Translation involves moving IP from one edge to the other without rotation. For IP that is normally on the N/S die edge, this translation means that its intended beachfront is no longer along the die edge when placed along the E/W edge. This consequence presents a challenge for flip-chip designs where bump maps and RDL patterns must change and for wirebond designs where RDL and upper metals must be used to connect the IP I/O’s to the wirebond pads at the edge of the die. While possible for smaller IP blocks, for larger IP (e.g., four-lane SERDES), it is not possible to support these placements, because routing parasitics become too large and/or IP side-edge dimensions become incompatible with pad structures on the die edge. Therefore, this translation limits the available IP configurations that can be placed on both N/S and E/W die edges. Equally sub-optimal is the complete relayout of IP to support the non-preferred chip edge, essentially creating two separate IP cores and reducing design and layout reuse, which is one of the pillars of IP design.
An efficient approach to dual-edge support is to co-design the N/S and E/W floorplans to maximize reuse of sub-block layouts, as shown in Figure 4. Sub-block aspect ratios are kept as close as possible to 1.00, and relative placements within both the N/S and E/W floorplans are kept constant.
Figure 4 - Co-floorplanning of N/S and E/W IP
Restricted Device Availability
As process geometries have become smaller, the types of devices and device geometry have become more restrictive. In 130-nm nodes and above, 3.3 V transistors are generally available. In processes of 40 nm and below, often only 1.8 V I/O devices are available. This limitation poses a challenge when I/O levels over 1.8 V are needed, for example, in USB 2.0 full- and low-speed signaling. To use 1.8 V devices with 3.3 V I/O levels, circuit techniques such as cascading or stacking transistors can be used to prevent a single device from “seeing” more than 1.8 V across any of the gate-drain, gate-source, or drain-source junctions.
In 28-nm and below processes, the device availability is becoming more restrictive. Restrictions can take the following forms:
- Maximum transistor gate area
- Maximum transistor W or L
- Only a limited set of transistor W and/or L’s available (“binned” devices)

- _TASK A_
According to the text on chip IP placement and device limits, what devices are often the only ones available in processes of 40 nm and below?

- _RECORD LIST_
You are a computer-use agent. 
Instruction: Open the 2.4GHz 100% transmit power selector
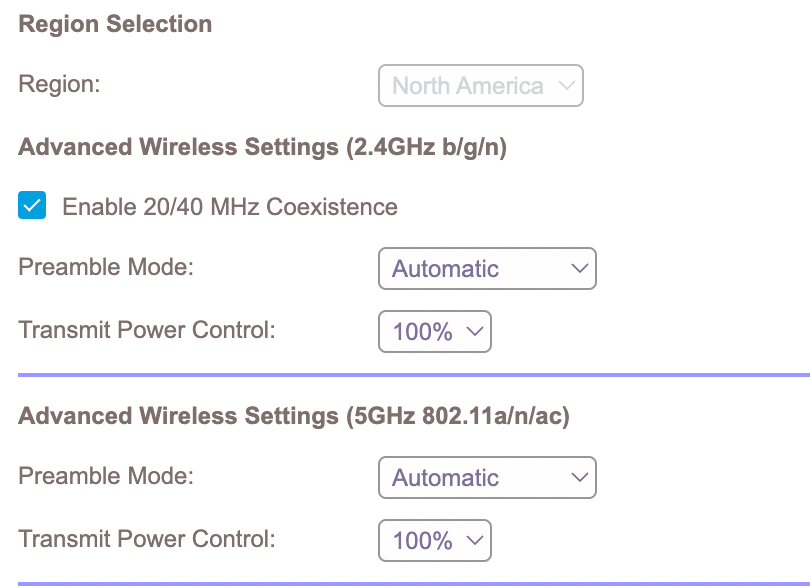[x=435, y=331]
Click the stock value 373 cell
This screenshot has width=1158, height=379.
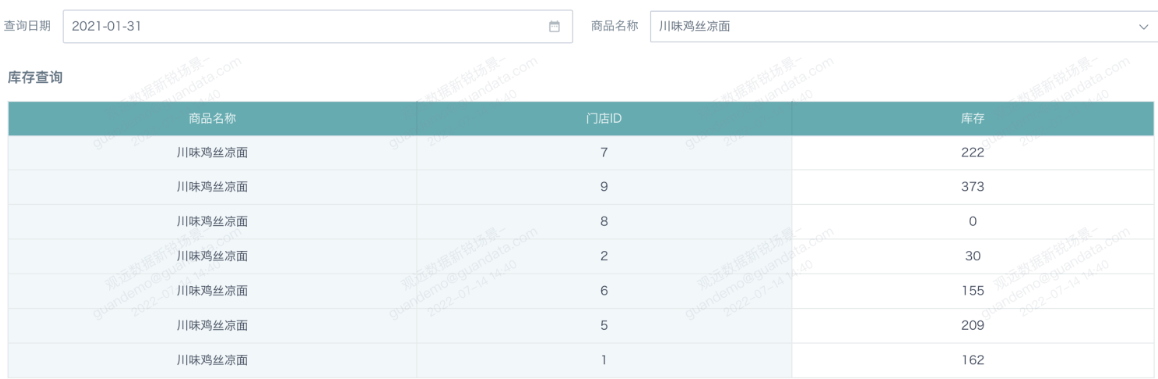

- _TASK B_
Reproduce every line of the records above word for word, leaving out the pictures.

- _PROBLEM SOLUTION A_
Only 1.8 V I/O devices.

- _PROBLEM SOLUTION B_
You are a computer-use agent. 
Instruction: Open the 2.4GHz 100% transmit power selector
[x=435, y=331]
Click the stock value 373 cell
This screenshot has width=1158, height=379.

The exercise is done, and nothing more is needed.